Historia de bailarina

 

Antes de sacar la licencia de conducir, andaba en la Motor Coach cuando se me ocurría visitar a mis primos en Isabela. Llegaba a la casa pastoral, que no era de mi abuelo, sino del Ministerio Presbiteriano. Mi primo vivía con su hermana al lado de mi abuelo y yo llegaba a la casa, para pedirle que acampara conmigo cerca de María Noemí, que se estaba quedando en el Complejo Hotelero. A mi papá no le gustaba la idea de que siguiera viéndola, así que llegaba al pueblo por mi cuenta, buscaba a mi primo, y como ya él guiaba le pedía que montáramos la caseta cerca de María.

Ya para la época en que conocí a los poetas, la Motor Coach estaba empezando a desaparecer, y no siempre había una. De la 10 tomé una guagua para ver a mi abuela, y luego visitar a Salvador. La Motor podía hacer el viaje intermitentemente. Tenía pensado volver a estudiar matemáticas y terminar el bachillerato en Mayagüez, así que me quedé en un hospedaje y pagué 25 dólares para quedarme toda la semana en la ciudad, para ver si era viable hacer eso. Los últimos 200 dólares que me gané trabajando en la librería La Tertulia, los retiré para hacer ese trámite. El señor que me alquiló la habitación tenía unos inmensos espejuelos de carey.

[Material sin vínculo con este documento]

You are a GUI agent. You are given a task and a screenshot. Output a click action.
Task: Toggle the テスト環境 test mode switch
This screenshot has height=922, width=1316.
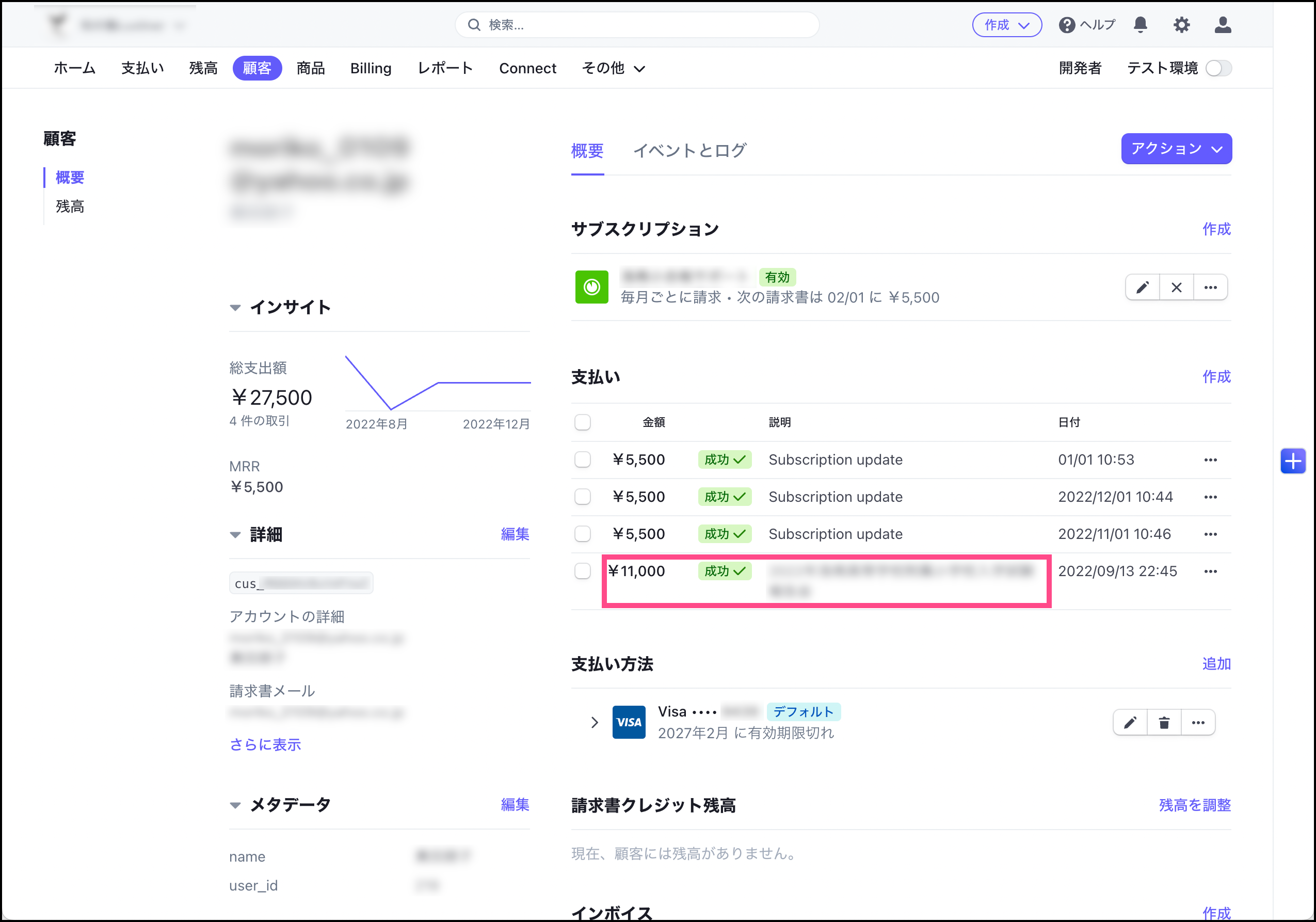(x=1218, y=68)
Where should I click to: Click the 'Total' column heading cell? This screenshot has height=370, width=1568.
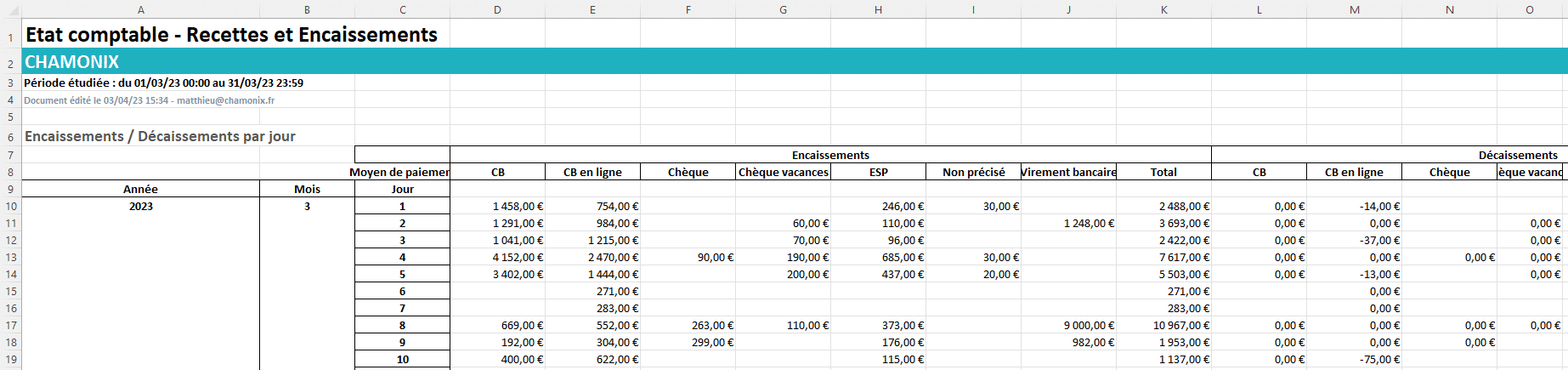[1163, 172]
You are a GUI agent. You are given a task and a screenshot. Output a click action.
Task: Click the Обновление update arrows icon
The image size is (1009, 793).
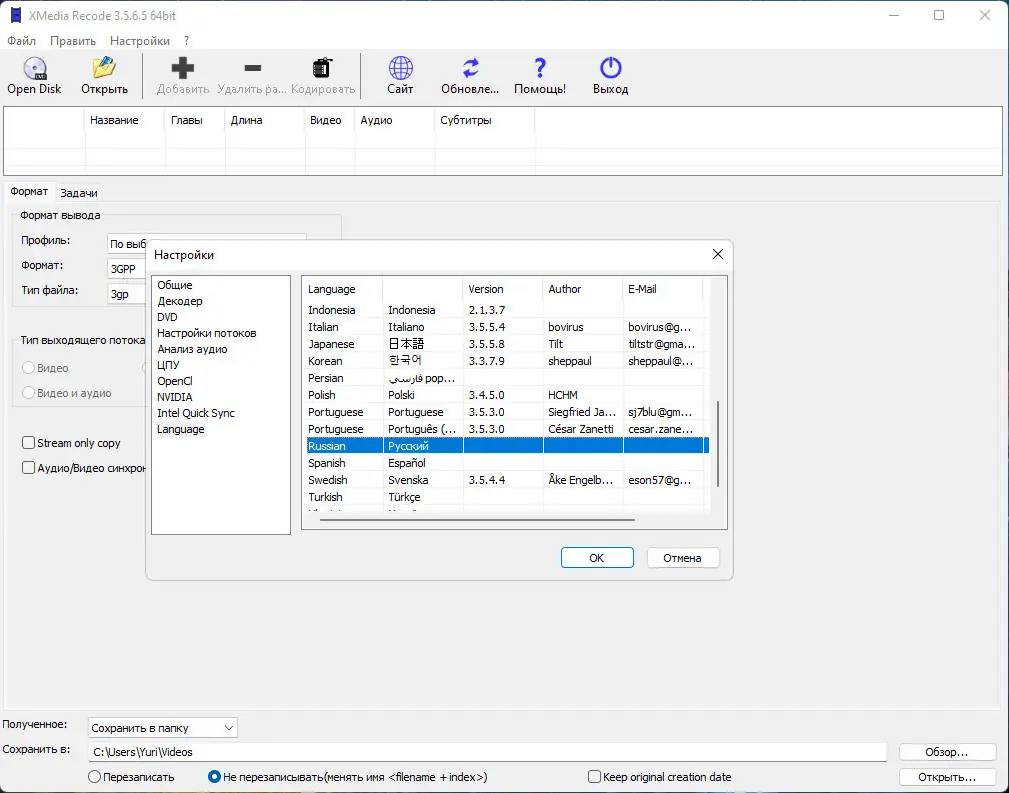tap(470, 69)
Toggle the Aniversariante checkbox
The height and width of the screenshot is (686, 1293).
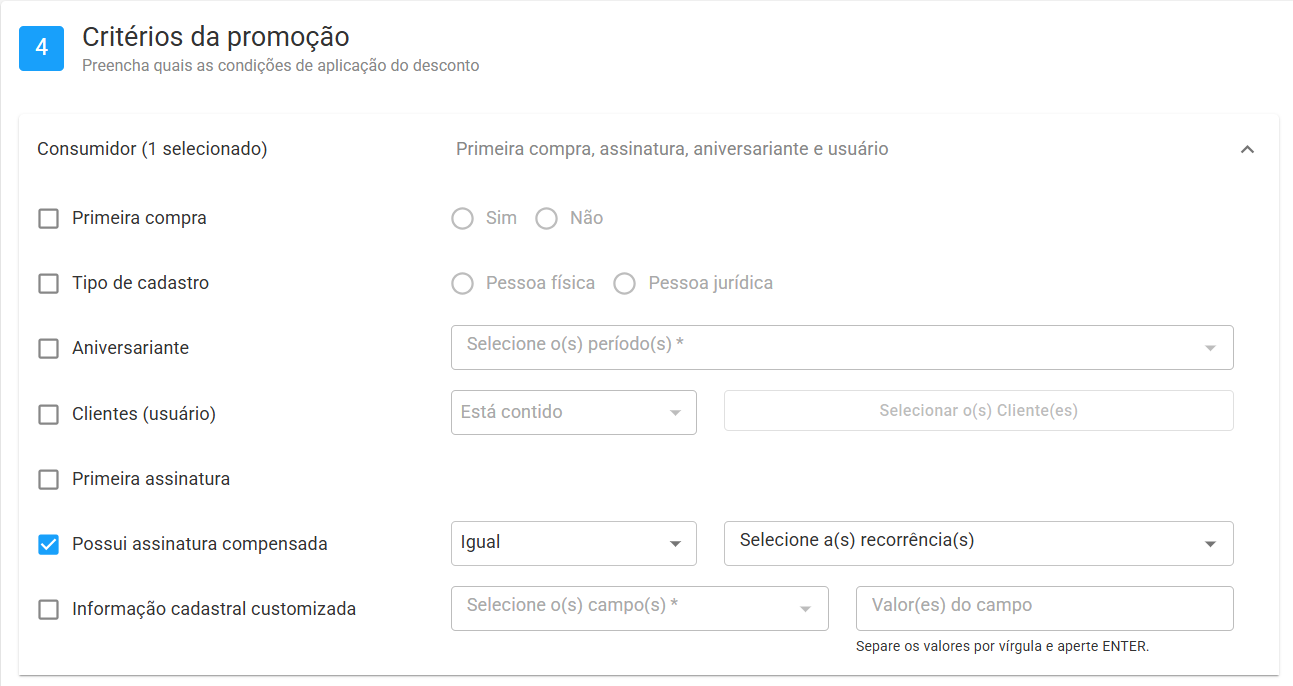tap(48, 348)
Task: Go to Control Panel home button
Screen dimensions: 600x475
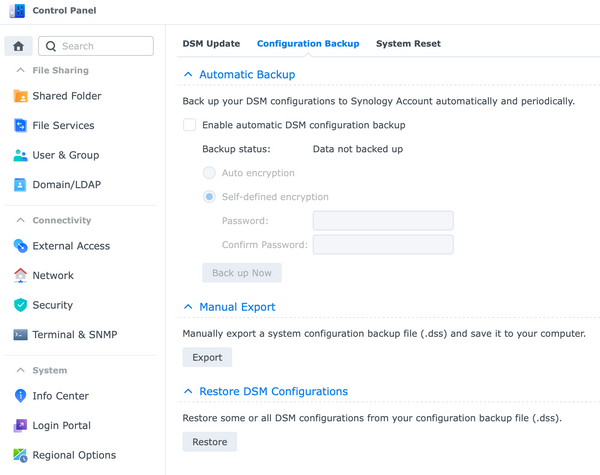Action: click(18, 46)
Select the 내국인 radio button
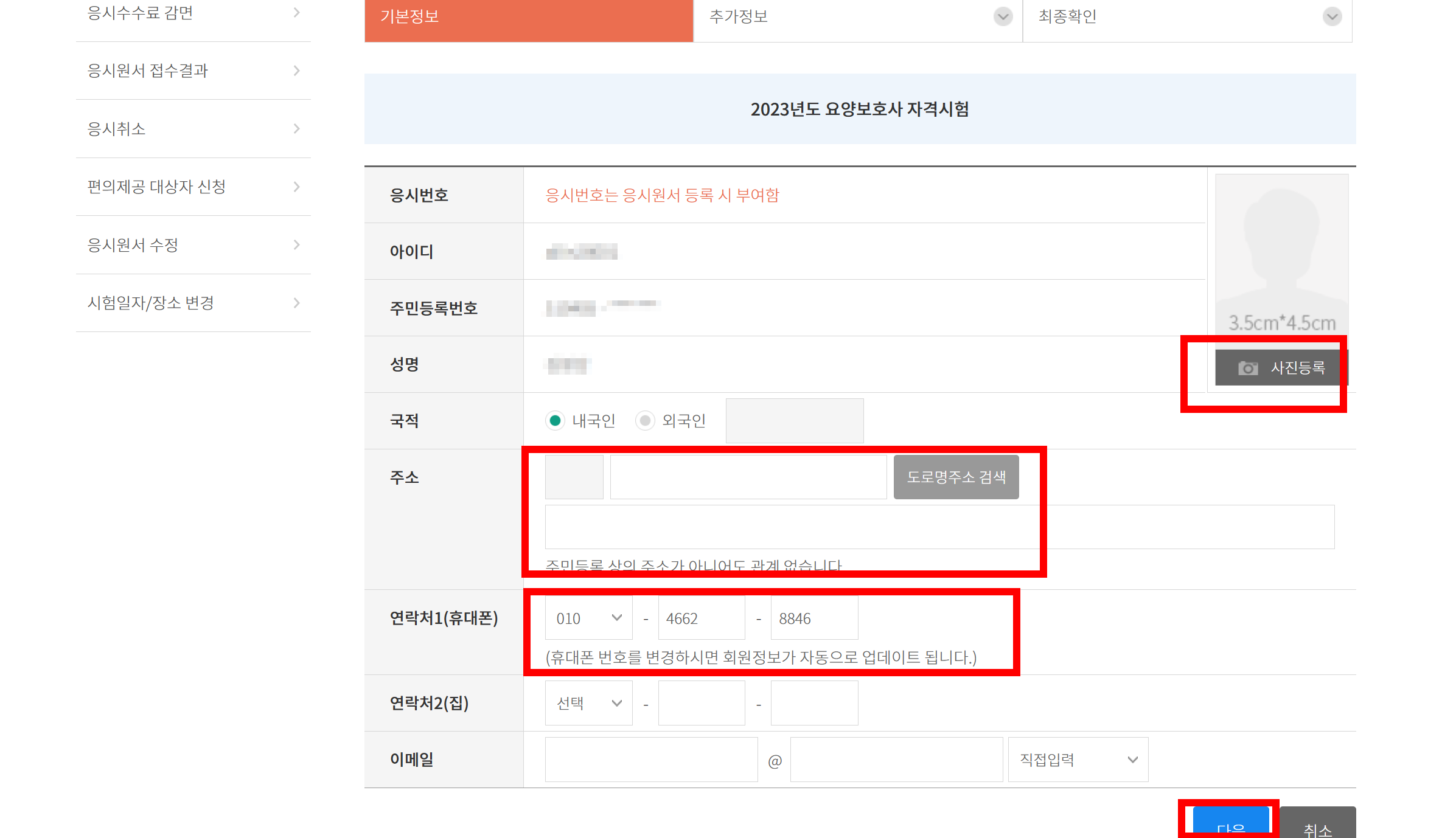The height and width of the screenshot is (838, 1456). [555, 420]
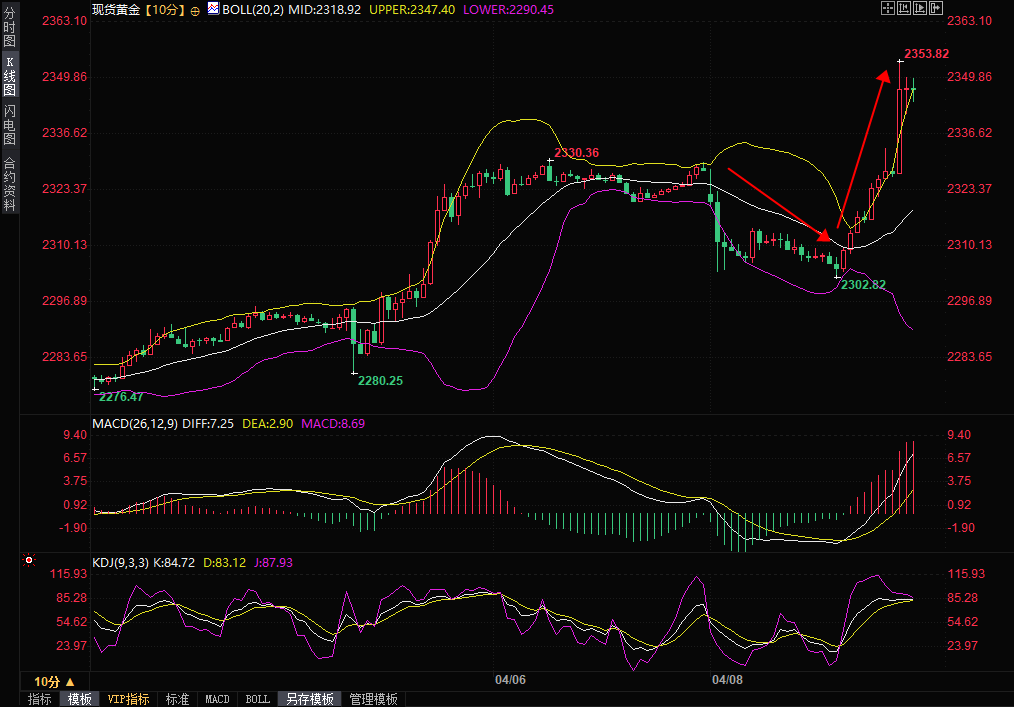This screenshot has height=707, width=1014.
Task: Apply the BOLL template in bottom bar
Action: [257, 699]
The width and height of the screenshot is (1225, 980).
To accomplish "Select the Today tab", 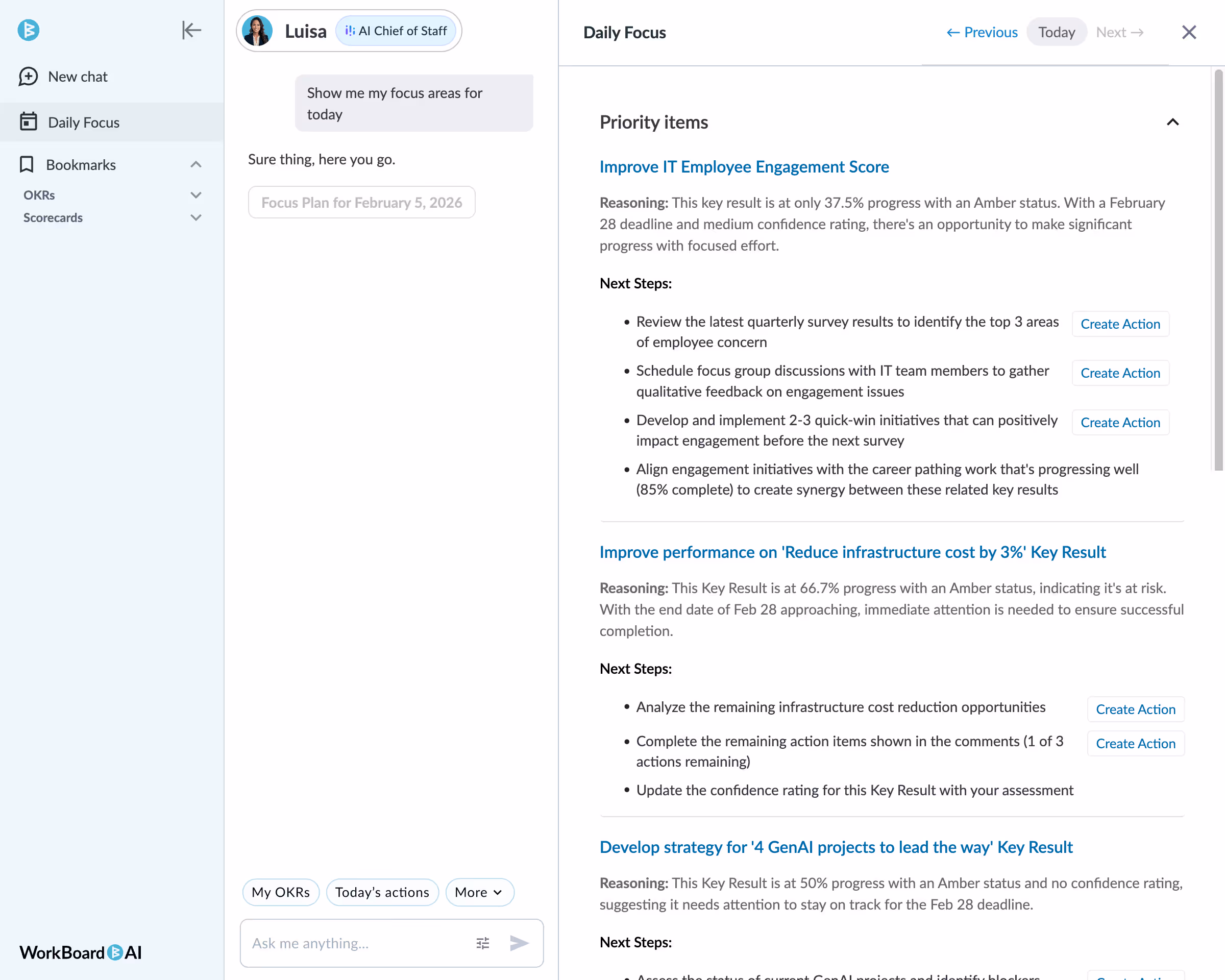I will pos(1056,32).
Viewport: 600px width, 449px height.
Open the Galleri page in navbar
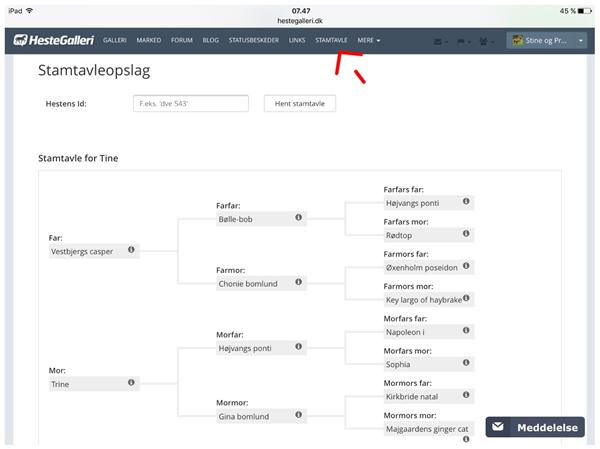tap(114, 41)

No me quedé más de una noche en la habitación, así que al otro día el casero llamó a un taxista para que me llevara de nuevo a San Juan. Camino a San Juan, el chofer recogió a una bella mujer bailarina en una casa solariega que estaba a las afueras de la ciudad. Nos detuvimos en Hatillo, en el entonces nuevo Gran Café, que se había mudado de Arecibo a una confluencia bien famosa de ese pueblo, donde solía haber un comedero en el que mi abuelo, me dice mi padre, se detenía a almorzar con la familia completa. La bailarina llamó por teléfono desde el restaurant y cuando llegamos a Santa Rita en el taxi, me confesó que era bailarina. Por un momento olvidé a María Noemí.